*Extract provided:*

════

Notifying callers of status

Messages can be publishing from a saga at any time. This is often used to notify the original caller, that caused the saga to be started, of some interim state that isn't relevant to other subscribers.

Attempting to use Reply() or Return() to communicate with the caller, that would only achieve the desired result in the case where the current message came from that client, and not in the case where any other partner sent a message arriving at that saga. For this reason, notice that the saga data contains the original client's return address. It also contains the message ID of the original request so that the client can correlate status messages on its end.

To communicate status in the example:

public class MySaga :
    public Task Handle(StartMessage message, IMessageHandlerContext context)
        var almostDoneMessage = new AlmostDoneMessage
            SomeId = Data.SomeId
        return ReplyToOriginator(context, almostDoneMessage);

This is one of the methods on the saga base class that would be very difficult to implement without tying the saga code to low-level parts of the NServiceBus infrastructure.

Configuring Saga persistence

Make sure to configure appropriate saga persistence.


Sagas and automatic subscriptions

The auto subscription feature applies to sagas as well as the regular message handlers. This is a change compared to earlier versions of NServiceBus.

Sagas and request/response

Sagas often play the role of coordinator, especially when used in integration scenarios. In essence this means that the saga decides what to do next and then asks someone else to do it. This allows sagas to remain free from interacting with non-transactional things like file systems and rest services. The most suitable communication pattern for this type of interaction is the request/response pattern since there is really only one party interested in the response and that is the saga itself.

A typical scenario is a saga controlling the process of billing a customer through Visa or MasterCard. It is often the case that there are separate endpoints for making the web service/rest-calls to each payment provider and a saga coordinating retries and fallback rules. Each payment request would be a separate saga instance, so how would the instance hydrate and invoke when the response returns?

The usual way is to correlate on some kind of ID and let the user control how to find the correct saga instance using that ID. While this is easily done it was decided that this was common enough to warrant native support in NServiceBus for these type of interactions. From Version 3.0, NServiceBus handles this. If a Reply is done in response to a message coming from a saga, NServiceBus will detect it and automatically set the correct headers so that it can correlate the reply back to the saga instance that issued the request. The exception to this rule is the request/response message exchange between two sagas. In such case the automatic correlation won't work and the reply message needs to be explicitly mapped using ConfigureHowToFindSaga.

Accessing databases and other resources from a saga

Other than interacting with its own internal state, a saga should not access a database, call out to web services, or access other resources - neither directly nor indirectly by having such dependencies injected into it.

Instead, if a saga needs data as a part of its message processing logic, the best way to address that is to have the saga be started by an earlier message and then collect all the data it needs by handling all the messages over time that provide that data. This may result in sagas that "live forever", i.e. don't have a message that would cause them to MarkAsComplete().

════

*Supplied entries:*
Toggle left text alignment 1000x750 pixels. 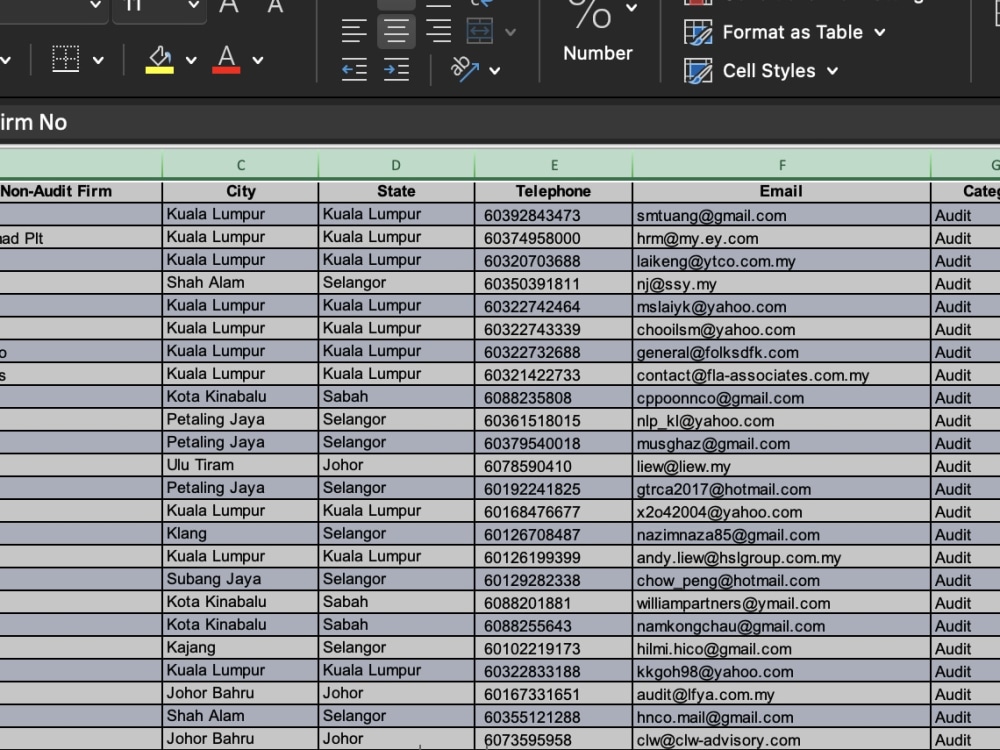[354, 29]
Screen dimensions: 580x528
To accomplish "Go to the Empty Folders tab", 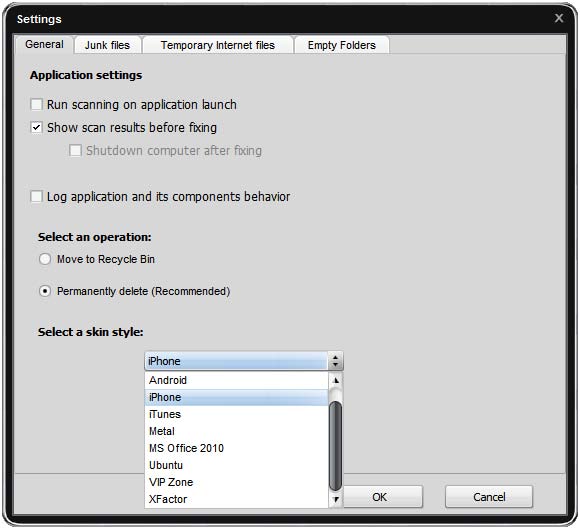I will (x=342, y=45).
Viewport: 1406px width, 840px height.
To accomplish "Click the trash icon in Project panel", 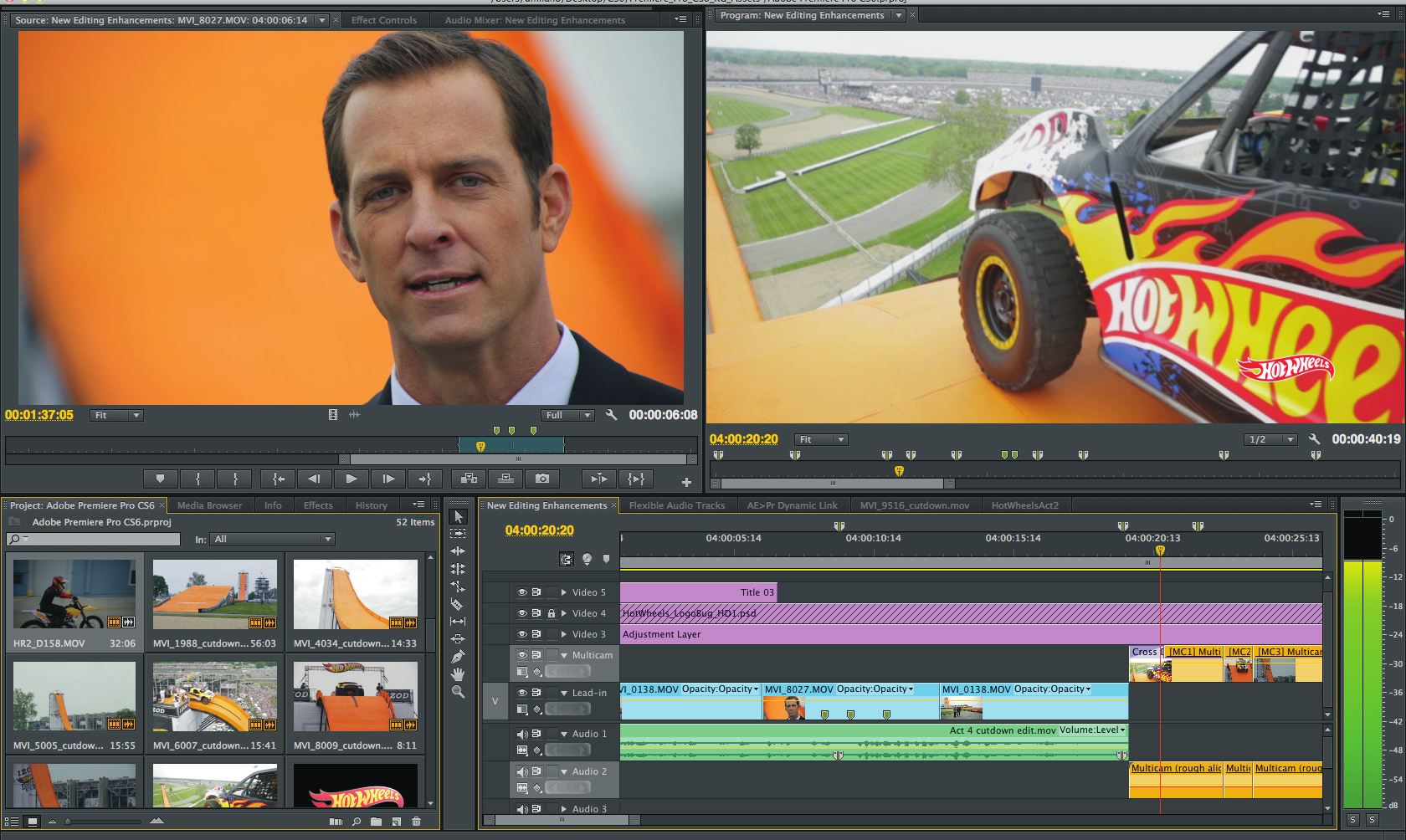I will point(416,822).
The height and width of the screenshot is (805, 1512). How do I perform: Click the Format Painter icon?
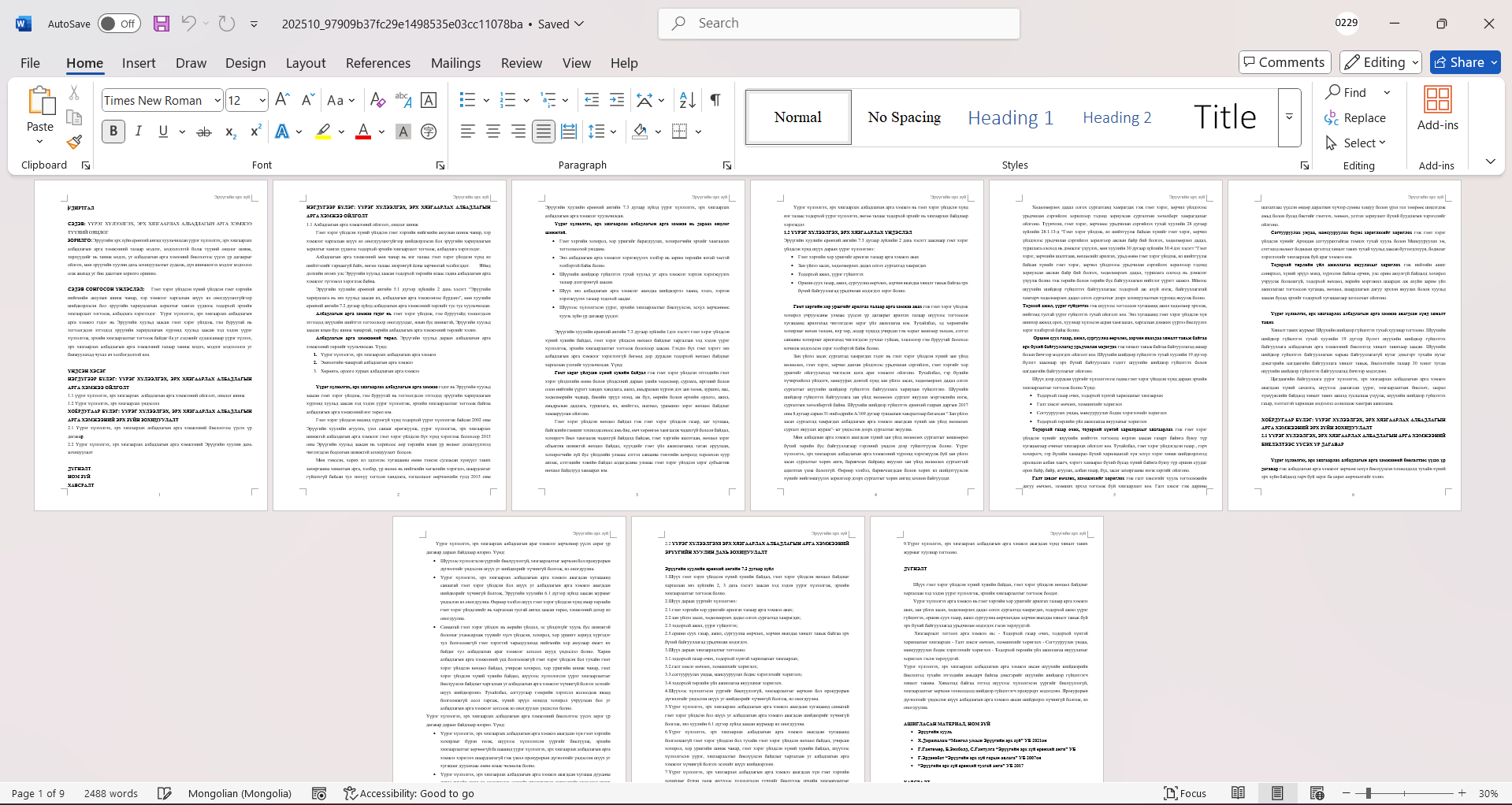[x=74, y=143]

════

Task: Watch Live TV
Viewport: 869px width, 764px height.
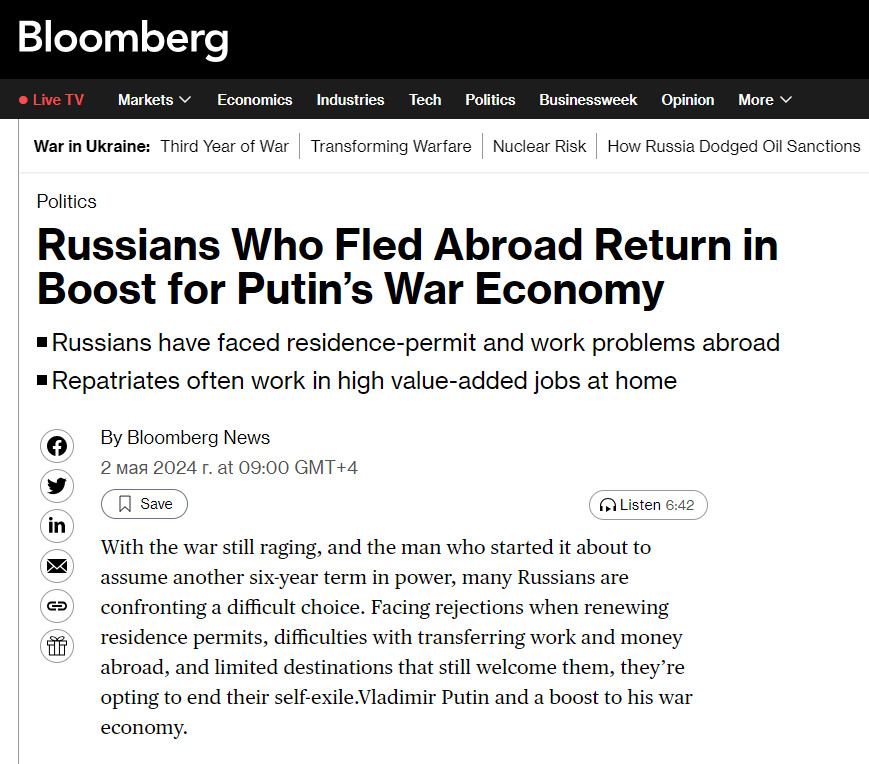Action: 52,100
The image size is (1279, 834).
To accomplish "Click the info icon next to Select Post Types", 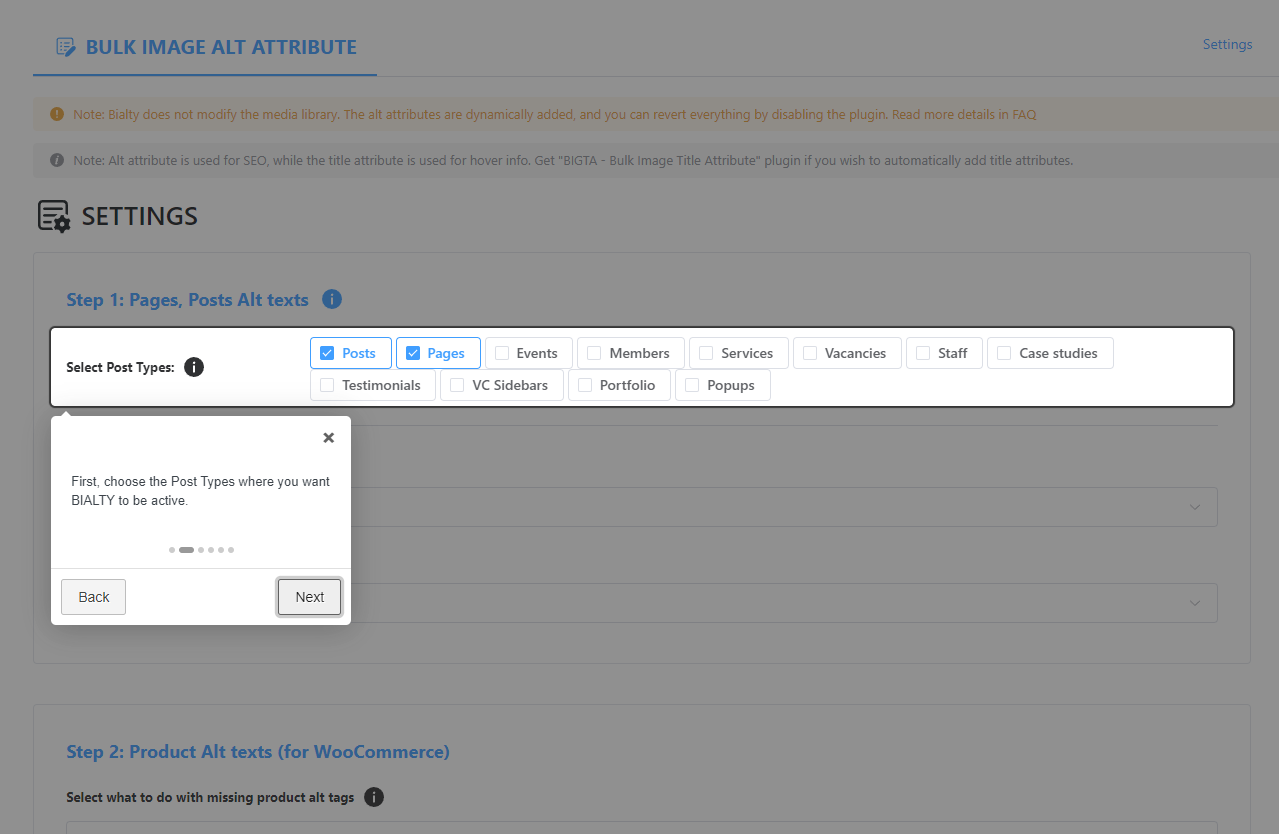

════

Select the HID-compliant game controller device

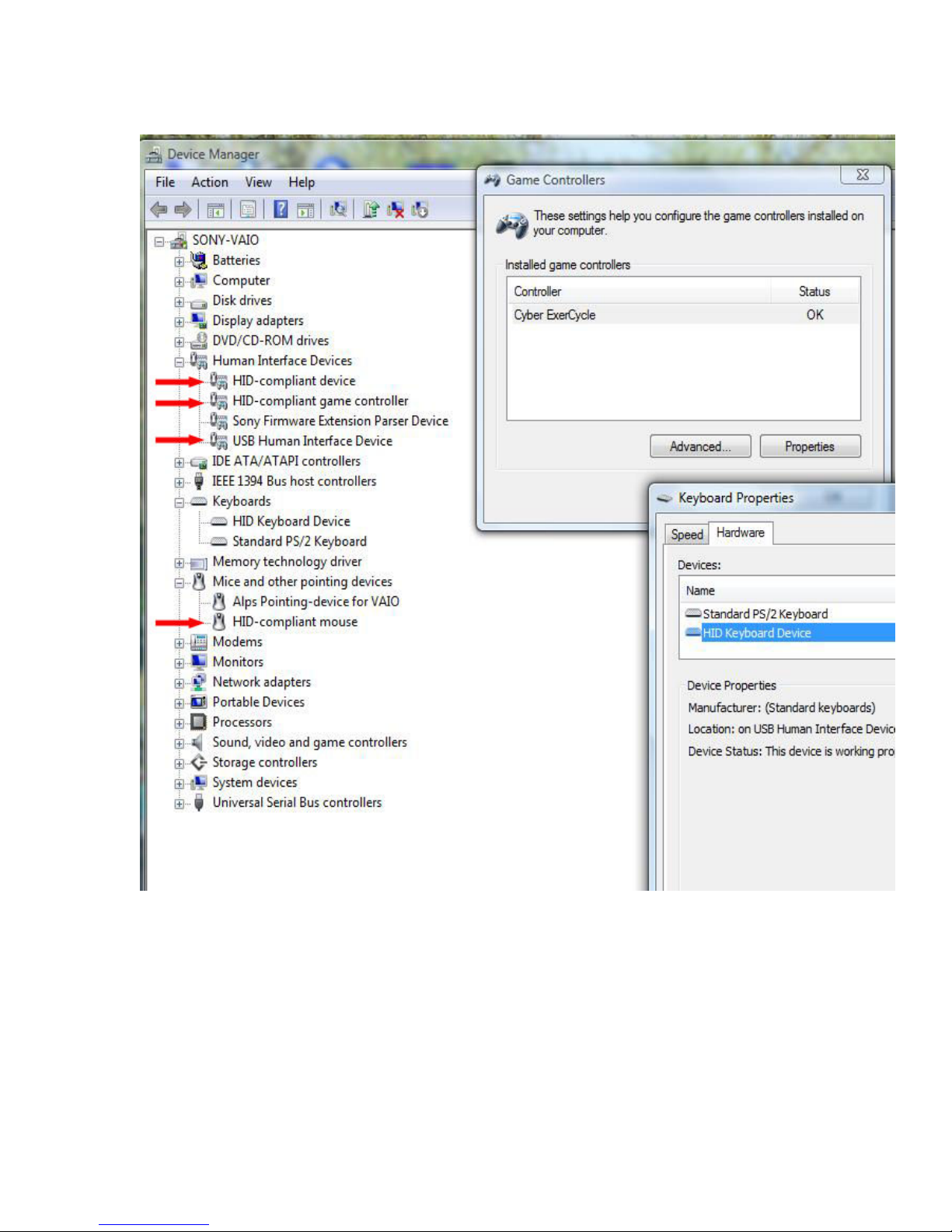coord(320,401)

════

*Things to do:*
1. Using the excerpt on NServiceBus sagas above, decide whether each statement agrees with it. Answer yes or no for each and quote the deciding words.
(a) The saga data holds the return address of the original client.
(b) Automatic correlation of replies also works when two sagas exchange a request and a response.
(c) A saga may call web services as long as that dependency is injected into it.
2. From the excerpt on NServiceBus sagas above, repeat word for word the passage that opens with the words containing "A typical scenario" and closes with "the response returns?".
3. Carry on writing the excerpt on NServiceBus sagas, starting right after its last sentence.

*Answers for this exercise:*
1.
(a) Yes: "the saga data contains the original client's return address"
(b) No: "In such case the automatic correlation won't work and the reply message needs to be explicitly mapped using ConfigureHowToFindSaga"
(c) No: "a saga should not access a database, call out to web services, or access other resources - neither directly nor indirectly by having such dependencies injected into it"

2.
A typical scenario is a saga controlling the process of billing a customer through Visa or MasterCard. It is often the case that there are separate endpoints for making the web service/rest-calls to each payment provider and a saga coordinating retries and fallback rules. Each payment request would be a separate saga instance, so how would the instance hydrate and invoke when the response returns?

3.
Since sagas, when they're not processing messages, are effectively a record in a database, leaving a saga running "forever" is equivalent to not deleting a record from a database. This is similar to how regular business entities in a system are not deleted.

This approach often results in sagas whose responsibility grows enough to be considered an Aggregate Root in Domain-Driven Design.

When it comes to integration scenarios, like calling external systems, dedicated sagas should be designed to manage the interaction - yet those sagas shouldn't perform the external calls directly. Instead, those sagas should send messages to other endpoints which will perform those actions. It is common for those endpoints to send response messages back to the saga, as described in the previous section. These endpoints can be hosted in separate processes or in the same process as the saga depending on other architectural decisions.

Querying Saga Data

Sagas manage state of potentially long-running business processes. To access the current state of a business process the urge exists to query the saga data directly. It can be done, but is recommend against it. While this can be appropriate for very simple administrative or support functionality, it is not recommend as a general-purpose approach for these reasons:

  • The way a given persistence chooses to store the saga data is an implementation detail to the specific persistence that can potentially change over time. By directly querying for the saga data that query is being coupled to this implementation and risks being affected by format changes.
  • By exposing the data outside of the safeguards of the business logic in the saga the risk is that the data is not treated as read-only. Eventually, a component tries to bypass the saga and directly modify the data.
  • Querying the data might require additional indexes, resources etc. which need to be managed by the component issuing the query. Those additional resources can influence saga performance.
  • The saga data may not contain all the required data. A saga handling the order process may keep track of the "payment id" and the status of the payment, but it is not interested in keeping track of the amount paid. On the other hand, for querying it may be required to query the paid amount along with other data.

The recommended approach is for the saga to publish events, containing the required data, and have handlers that process these events and store the data in one or more read model(s) for querying purposes. It reduces coupling to the internals of the specific saga persistence, removes contention and doesn't bypass the safeguard of the existing saga logic.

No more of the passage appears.